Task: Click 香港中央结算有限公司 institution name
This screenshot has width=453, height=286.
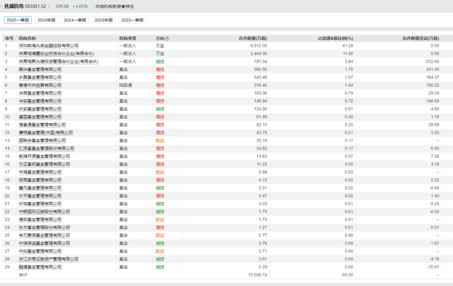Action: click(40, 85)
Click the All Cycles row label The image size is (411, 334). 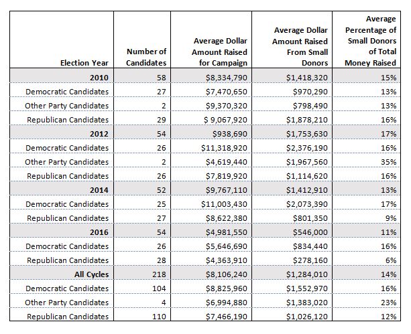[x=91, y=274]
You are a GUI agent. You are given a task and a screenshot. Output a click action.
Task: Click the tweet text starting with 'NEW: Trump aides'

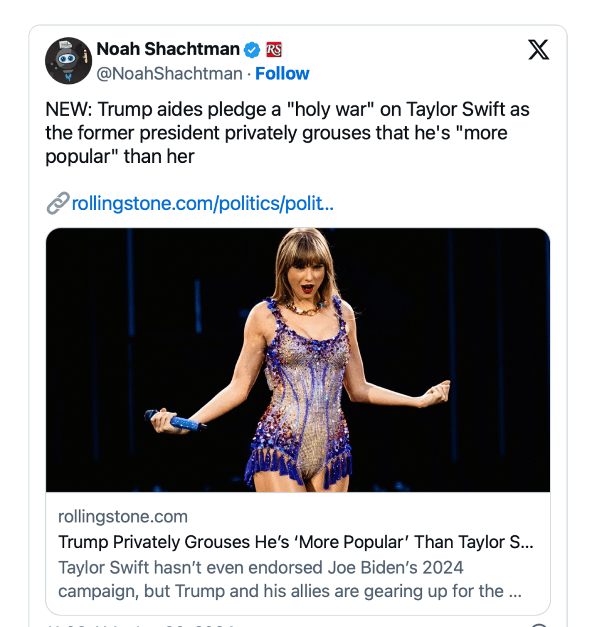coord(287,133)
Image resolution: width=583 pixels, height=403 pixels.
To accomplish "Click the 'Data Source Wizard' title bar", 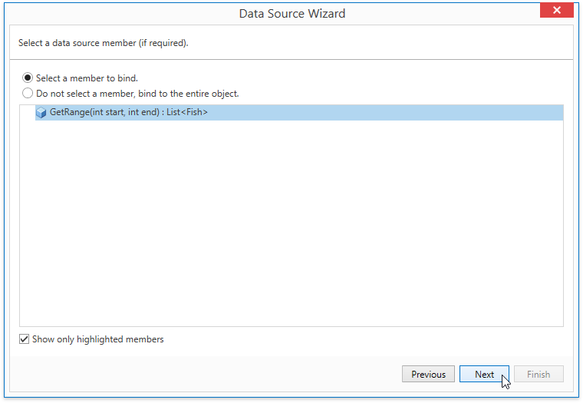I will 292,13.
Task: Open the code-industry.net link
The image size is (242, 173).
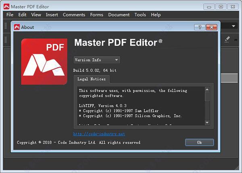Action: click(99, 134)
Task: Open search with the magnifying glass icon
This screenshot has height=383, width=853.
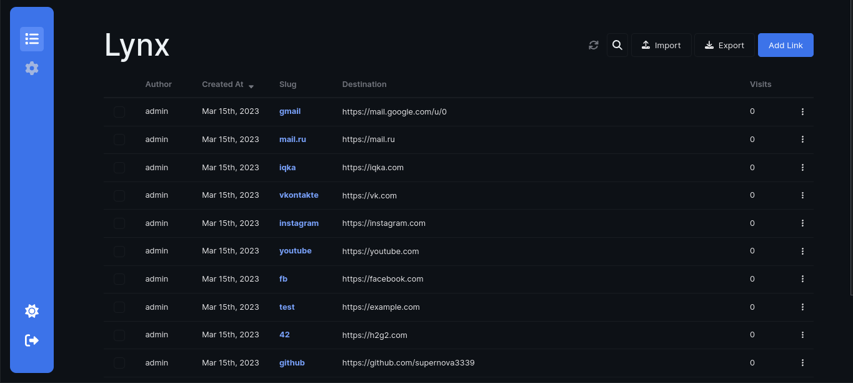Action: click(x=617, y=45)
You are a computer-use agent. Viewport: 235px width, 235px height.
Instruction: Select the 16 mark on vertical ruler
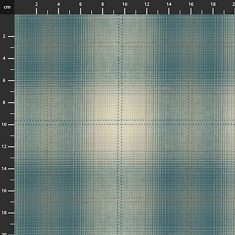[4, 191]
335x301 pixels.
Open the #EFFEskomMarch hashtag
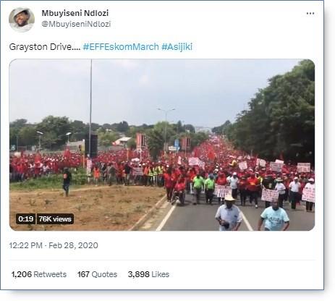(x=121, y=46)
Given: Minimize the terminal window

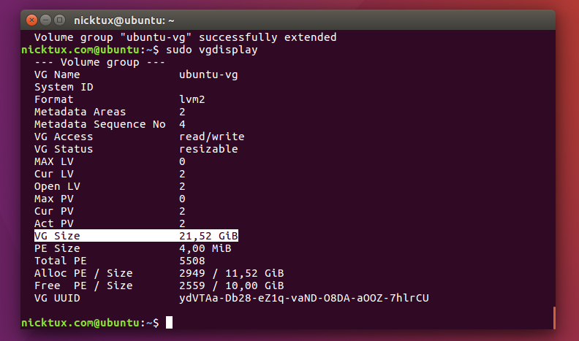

● What is required: Everything from the line with "The image size is (242, 173)." through the last line above must be repeated exactly, except the pictures.

● Reply:
The image size is (242, 173).
Action: click(99, 134)
Task: Open search with the magnifying glass icon
This screenshot has height=383, width=853.
Action: click(x=617, y=45)
You are a computer-use agent. Viewport: 235px width, 235px height.
Instruction: Select the 16 mark on vertical ruler
[4, 191]
335x301 pixels.
Open the #EFFEskomMarch hashtag
(x=121, y=46)
Given: Minimize the terminal window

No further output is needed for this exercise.